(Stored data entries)
▶

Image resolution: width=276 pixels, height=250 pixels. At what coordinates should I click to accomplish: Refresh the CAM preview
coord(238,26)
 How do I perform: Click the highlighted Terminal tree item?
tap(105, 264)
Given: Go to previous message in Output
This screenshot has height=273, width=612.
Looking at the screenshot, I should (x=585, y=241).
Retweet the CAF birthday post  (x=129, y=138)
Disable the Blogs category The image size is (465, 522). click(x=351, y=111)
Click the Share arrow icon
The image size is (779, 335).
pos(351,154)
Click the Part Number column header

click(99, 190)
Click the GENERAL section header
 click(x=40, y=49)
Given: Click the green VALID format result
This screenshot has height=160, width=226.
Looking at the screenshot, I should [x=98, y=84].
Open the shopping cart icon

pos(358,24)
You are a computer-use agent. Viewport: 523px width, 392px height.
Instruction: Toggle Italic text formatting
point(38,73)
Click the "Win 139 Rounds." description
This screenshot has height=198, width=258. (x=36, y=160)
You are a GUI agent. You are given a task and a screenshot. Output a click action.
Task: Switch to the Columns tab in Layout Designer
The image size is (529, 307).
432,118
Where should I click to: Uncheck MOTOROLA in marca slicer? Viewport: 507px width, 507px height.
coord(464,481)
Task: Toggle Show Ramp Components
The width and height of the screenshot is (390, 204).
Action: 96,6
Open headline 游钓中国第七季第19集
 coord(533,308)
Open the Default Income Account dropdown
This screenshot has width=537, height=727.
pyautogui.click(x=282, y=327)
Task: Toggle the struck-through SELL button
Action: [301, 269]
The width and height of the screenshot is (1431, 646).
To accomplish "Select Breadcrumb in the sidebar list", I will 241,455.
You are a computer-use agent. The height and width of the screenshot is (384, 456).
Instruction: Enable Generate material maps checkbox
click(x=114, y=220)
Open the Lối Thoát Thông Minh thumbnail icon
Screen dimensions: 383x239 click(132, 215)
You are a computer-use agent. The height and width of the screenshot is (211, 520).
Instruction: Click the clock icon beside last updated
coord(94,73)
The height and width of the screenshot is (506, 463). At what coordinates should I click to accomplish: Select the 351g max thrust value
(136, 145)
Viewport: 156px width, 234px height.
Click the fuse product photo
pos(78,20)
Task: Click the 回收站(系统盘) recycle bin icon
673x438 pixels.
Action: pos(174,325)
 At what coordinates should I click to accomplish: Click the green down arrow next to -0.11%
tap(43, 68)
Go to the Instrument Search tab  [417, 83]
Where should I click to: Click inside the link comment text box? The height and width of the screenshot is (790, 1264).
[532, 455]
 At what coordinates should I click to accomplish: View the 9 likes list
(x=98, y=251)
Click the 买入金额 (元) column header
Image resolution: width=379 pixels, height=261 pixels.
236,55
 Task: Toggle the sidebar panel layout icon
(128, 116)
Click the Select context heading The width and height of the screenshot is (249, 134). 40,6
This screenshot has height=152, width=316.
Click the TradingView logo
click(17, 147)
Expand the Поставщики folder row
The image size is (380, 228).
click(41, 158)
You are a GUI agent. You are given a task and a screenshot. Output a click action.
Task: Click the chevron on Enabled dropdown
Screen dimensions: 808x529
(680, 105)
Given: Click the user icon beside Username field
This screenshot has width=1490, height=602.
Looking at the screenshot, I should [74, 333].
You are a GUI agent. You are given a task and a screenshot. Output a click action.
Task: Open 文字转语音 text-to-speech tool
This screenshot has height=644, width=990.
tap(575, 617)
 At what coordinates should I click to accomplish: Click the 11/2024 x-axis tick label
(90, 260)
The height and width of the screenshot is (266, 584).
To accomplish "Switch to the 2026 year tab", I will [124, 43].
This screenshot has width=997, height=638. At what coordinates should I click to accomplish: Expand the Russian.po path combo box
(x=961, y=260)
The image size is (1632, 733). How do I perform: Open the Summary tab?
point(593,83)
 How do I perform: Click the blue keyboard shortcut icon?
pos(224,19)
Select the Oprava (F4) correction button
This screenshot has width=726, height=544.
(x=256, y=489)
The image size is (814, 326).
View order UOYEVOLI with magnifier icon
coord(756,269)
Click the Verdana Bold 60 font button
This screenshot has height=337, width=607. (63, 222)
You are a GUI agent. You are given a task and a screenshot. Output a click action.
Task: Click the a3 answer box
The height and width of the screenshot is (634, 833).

◀

• ASSIGNED TASK
Return a copy of each line in the entries that carries the string "computer".

• EXPECTED ANSWER
You are a computer-use agent. Viewport: 523px width, 392px height.
You are a computer-use agent. The height and width of the screenshot is (384, 456).
You are a computer-use agent. The height and width of the screenshot is (211, 520).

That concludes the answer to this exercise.